After the bloodiness of the initial crackdown on 3/4 June, which a US intelligence report later attributed to the absence of properly trained Chinese riot police, a long period of mopping up followed as the regime rounded up critics. The Bush Administration did not flinch in its policy. For all the public condemnation, Scowcroft and Eagleburger took with them to Beijing a document containing the following formula: "How the GPRC [Government of the People's Republic of China] decides to deal with those of its citizens involved in recent events in China is, of course, an internal matter. How the USG and the American people view that activity is, equally, an internal affair. Both will be governed by the traditions, culture, and values peculiar to each". Such a declaration of relativism was very far from Thatcherite. Although MT did not tear up British policy towards China or Hong Kong in the aftermath of Tiananmen, she marked well what had happened and never brought herself to accept it. Her position did alter, in a kind of slowburn, so that by the time her successor made Chris Patten the last Governor of the Colony in 1992 she was ready to risk a breach with the Chinese on the question of democratisation of Hong Kong institutions prior to the handover, bringing her into painful public conflict with Percy Cradock, by then retired and a fellow member of the House of Lords.

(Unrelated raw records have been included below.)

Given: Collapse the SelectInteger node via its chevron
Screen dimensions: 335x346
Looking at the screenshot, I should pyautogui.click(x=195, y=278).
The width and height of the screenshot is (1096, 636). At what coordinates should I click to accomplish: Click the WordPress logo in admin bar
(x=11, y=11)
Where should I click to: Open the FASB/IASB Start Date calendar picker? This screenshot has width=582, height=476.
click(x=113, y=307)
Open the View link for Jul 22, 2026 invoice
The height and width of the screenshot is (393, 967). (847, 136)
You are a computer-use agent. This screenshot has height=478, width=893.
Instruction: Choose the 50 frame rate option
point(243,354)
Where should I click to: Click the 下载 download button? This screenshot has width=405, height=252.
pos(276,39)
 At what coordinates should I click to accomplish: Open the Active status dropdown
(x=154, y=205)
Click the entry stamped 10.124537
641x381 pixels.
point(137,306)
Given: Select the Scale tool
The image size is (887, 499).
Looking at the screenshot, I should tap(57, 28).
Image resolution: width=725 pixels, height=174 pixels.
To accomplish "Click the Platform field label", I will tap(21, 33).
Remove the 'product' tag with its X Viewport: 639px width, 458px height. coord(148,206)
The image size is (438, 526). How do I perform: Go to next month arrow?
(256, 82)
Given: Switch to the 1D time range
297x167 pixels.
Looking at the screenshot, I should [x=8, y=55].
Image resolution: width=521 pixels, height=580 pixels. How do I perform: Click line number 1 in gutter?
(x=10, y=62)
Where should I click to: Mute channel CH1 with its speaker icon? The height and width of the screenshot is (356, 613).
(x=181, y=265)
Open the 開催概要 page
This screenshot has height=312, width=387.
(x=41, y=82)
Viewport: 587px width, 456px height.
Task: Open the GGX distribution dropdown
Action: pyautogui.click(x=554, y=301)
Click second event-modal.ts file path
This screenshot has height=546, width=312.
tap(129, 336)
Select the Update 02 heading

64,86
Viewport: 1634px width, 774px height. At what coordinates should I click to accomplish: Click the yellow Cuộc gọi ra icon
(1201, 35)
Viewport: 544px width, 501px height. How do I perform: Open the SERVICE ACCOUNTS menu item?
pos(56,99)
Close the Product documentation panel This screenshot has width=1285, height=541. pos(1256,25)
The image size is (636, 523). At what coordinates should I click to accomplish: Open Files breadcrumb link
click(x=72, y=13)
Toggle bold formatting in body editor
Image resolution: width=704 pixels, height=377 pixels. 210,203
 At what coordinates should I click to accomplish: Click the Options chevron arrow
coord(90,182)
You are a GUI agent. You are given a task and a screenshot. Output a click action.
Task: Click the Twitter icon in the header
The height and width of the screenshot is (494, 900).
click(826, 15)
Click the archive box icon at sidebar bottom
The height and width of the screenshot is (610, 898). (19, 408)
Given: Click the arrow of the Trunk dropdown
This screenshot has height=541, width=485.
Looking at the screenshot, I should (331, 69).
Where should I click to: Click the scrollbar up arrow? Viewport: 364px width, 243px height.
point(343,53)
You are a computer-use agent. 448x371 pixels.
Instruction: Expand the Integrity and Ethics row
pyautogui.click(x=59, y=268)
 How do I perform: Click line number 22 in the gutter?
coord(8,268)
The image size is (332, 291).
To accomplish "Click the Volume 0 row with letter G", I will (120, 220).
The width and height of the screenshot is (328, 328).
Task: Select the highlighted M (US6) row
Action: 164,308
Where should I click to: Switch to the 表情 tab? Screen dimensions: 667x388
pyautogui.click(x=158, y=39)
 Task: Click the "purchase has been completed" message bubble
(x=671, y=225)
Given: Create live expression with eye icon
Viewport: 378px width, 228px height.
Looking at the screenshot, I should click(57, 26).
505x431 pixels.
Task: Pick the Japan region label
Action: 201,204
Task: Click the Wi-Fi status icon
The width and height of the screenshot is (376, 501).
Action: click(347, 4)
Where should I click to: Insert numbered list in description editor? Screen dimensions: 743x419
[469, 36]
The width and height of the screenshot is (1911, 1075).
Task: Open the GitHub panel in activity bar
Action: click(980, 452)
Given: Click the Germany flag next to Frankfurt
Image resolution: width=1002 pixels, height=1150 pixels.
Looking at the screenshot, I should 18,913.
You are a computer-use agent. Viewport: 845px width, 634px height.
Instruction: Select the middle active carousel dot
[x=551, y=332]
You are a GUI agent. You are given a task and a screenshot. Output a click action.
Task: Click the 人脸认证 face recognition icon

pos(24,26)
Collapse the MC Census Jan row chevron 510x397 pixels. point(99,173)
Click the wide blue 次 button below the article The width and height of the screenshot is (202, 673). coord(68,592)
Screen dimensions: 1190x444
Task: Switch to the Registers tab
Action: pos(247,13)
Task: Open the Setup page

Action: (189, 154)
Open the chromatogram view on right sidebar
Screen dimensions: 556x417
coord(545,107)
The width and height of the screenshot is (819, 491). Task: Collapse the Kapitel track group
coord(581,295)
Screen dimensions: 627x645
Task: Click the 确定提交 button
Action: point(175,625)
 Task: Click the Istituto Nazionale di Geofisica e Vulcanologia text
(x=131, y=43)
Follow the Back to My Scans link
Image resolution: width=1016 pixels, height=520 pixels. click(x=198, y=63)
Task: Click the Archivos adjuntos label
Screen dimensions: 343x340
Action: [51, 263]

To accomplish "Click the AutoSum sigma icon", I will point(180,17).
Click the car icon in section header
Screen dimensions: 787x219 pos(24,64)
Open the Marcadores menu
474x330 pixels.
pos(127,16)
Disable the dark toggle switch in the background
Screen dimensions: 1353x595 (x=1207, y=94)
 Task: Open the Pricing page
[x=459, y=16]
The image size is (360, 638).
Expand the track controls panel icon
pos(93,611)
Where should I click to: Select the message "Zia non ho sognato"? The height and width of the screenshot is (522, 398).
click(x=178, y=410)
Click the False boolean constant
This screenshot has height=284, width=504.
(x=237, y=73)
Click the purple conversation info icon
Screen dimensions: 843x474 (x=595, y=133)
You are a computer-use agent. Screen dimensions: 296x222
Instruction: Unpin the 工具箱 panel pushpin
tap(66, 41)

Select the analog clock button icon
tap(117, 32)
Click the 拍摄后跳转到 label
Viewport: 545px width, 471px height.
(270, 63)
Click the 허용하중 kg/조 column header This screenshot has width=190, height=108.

And she made a point of taking things personally, as was her way. Ever after whenever she got the chance she taxed Chinese officials by asking politely after Zhao Ziyang, the party general secretary purged after Tiananmen. He was the man to whom she had warmed the most among the Chinese leaders she had dealt with as PM, the reformist once thought likely to succeed Deng Xiaoping, perhaps the closest to a Gorbachev figure in that regime. At least he was spared a trial. He died, still under house arrest, in 2005, but took care to ensure that his side of the story survived, in the form of taped recollections hidden in plain sight among his grandchildren's toys.